Unfortunately, bats are also one of the primary carriers of rabies, a disease caused by a virus that attacks the nervous system, and which is virtually always fatal to humans and most other mammals. The virus travels from the brain to the salivary glands and is then transmitted through the saliva of the infected animal a few days before its death. While only a small percentage of wild bats are actually infected with the disease, there have been two confirmed cases of rabid bats in Omaha within the past month, and it is important to know how to protect yourself and your pets from exposure. Bats can easily get inside your house through small spaces, and bat bites may not leave an obvious mark. If you awaken to find a bat in your room, or if a bat is found in a child’s room or in the room of a mentally challenged or intoxicated person, the Douglas County Health Department considers this as exposure to a potentially rabid bat. (Adults may overlook and children may underreport the bites of tiny bat teeth.) If your cat or dog chases a bat in the house and comes into contact with it or catches it, this is also a potential exposure concern.

How can you protect your pets? There are several things that you can do:

  • Keep vaccinations current!

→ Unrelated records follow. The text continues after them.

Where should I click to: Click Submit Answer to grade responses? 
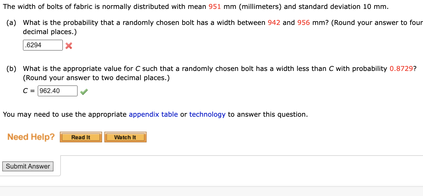tap(28, 166)
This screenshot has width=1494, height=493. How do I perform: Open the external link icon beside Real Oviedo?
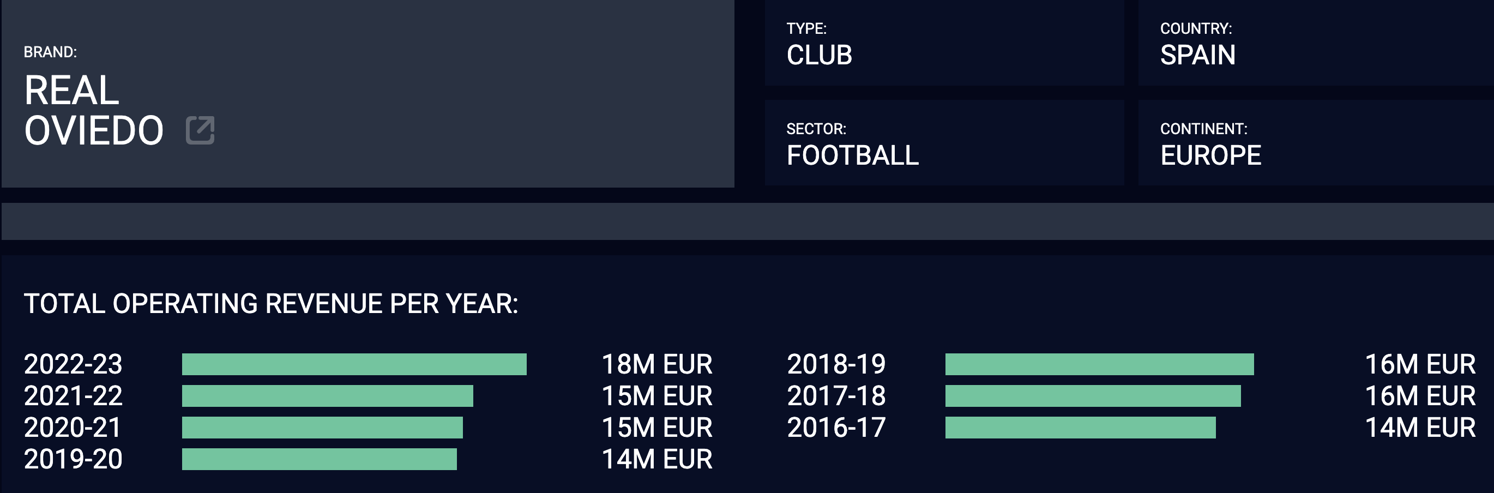(200, 130)
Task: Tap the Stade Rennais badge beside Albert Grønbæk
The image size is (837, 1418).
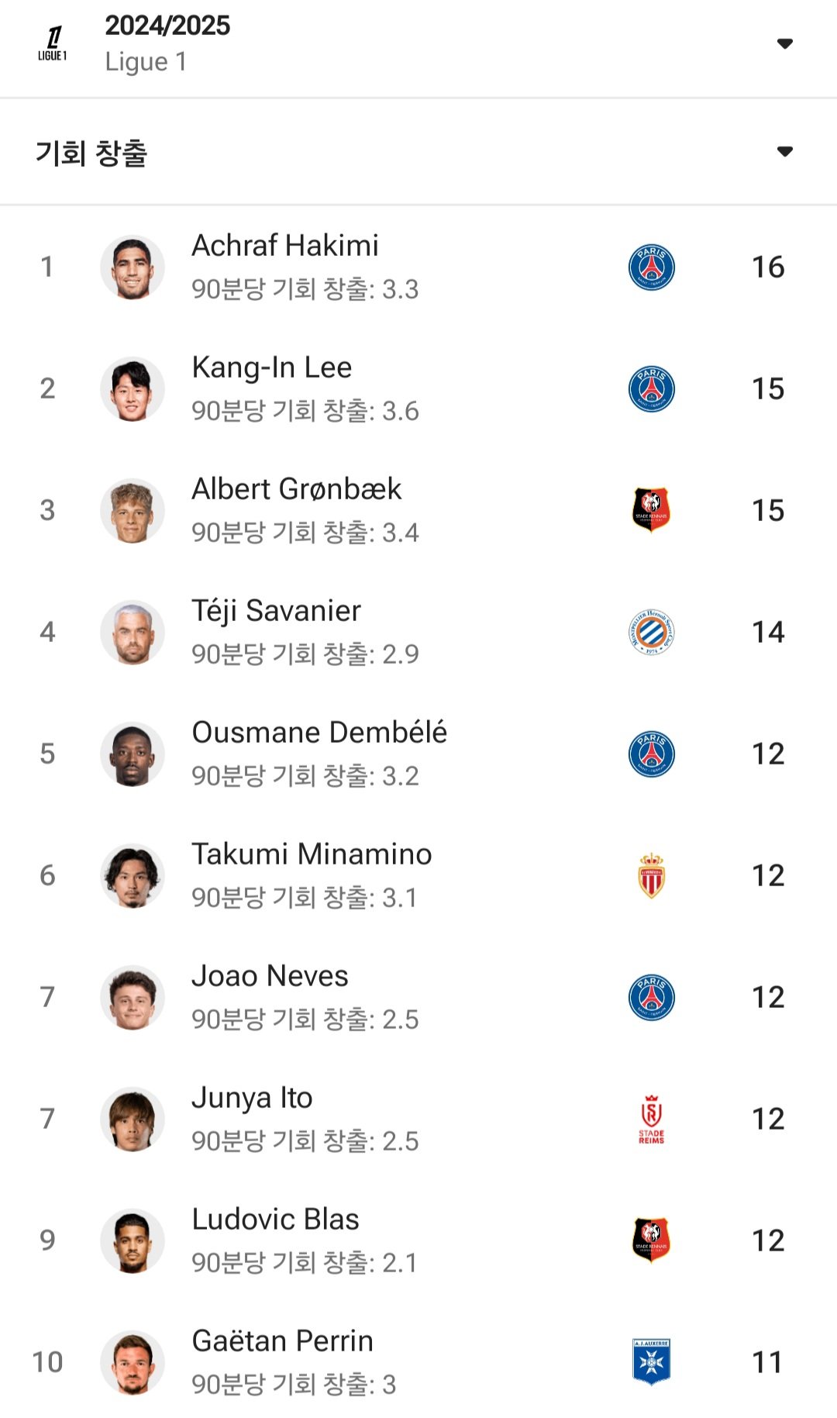Action: tap(651, 510)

All dogs and cats should be vaccinated against rabies, according to local laws and your veterinarian’s recommendations. The rabies vaccination is usually first given when your pet is 4 months old, and a booster vaccine is given a year later. Following this booster, additional vaccinations may be required every one to three years, depending on the type of vaccine used and local ordinances. If you’re not sure about your pet’s vaccination status, please don’t hesitate to give us a call. Even indoor cats and dogs that rarely go outside are vulnerable to rabies exposure!
  • Bat-proof your home and surrounding structures on your property. The Douglas County Health Department recommends closing any openings larger than 1/4″ x 1/2″. Pay special attention to outside entry points. You may use caulk, window screens, chimney caps, or stainless steel wool. Doors to the outside should be kept tightly closed.
  • Keep pets indoors whenever possible, and always supervise outdoor excursions. Don’t let pets roam, especially cats!
  • If you find a bat in your home, call the Nebraska Humane Society at 402-444-7800. Do not attempt to catch the bat yourself.
  • If your pet is bitten by a bat or another wild animal, or by a stray cat or dog, contact your veterinarian immediately. A laboratory test is required in order to confirm if the animal that bit your pet has rabies, so if you find a dead bat and suspect your pet may have been bitten, do not dispose of the bat! Contact the Nebraska Humane Society for instructions. If your pet’s rabies vaccination is current, a booster vaccination and/or quarantine may be required.
  • If your pet is bitten by a wild or stray animal and is not current on its rabies vaccination or has never been vaccinated, it may need to be kept under strict quarantine for several months, at your expense. Unfortunately, in some cases euthanasia may also be necessary.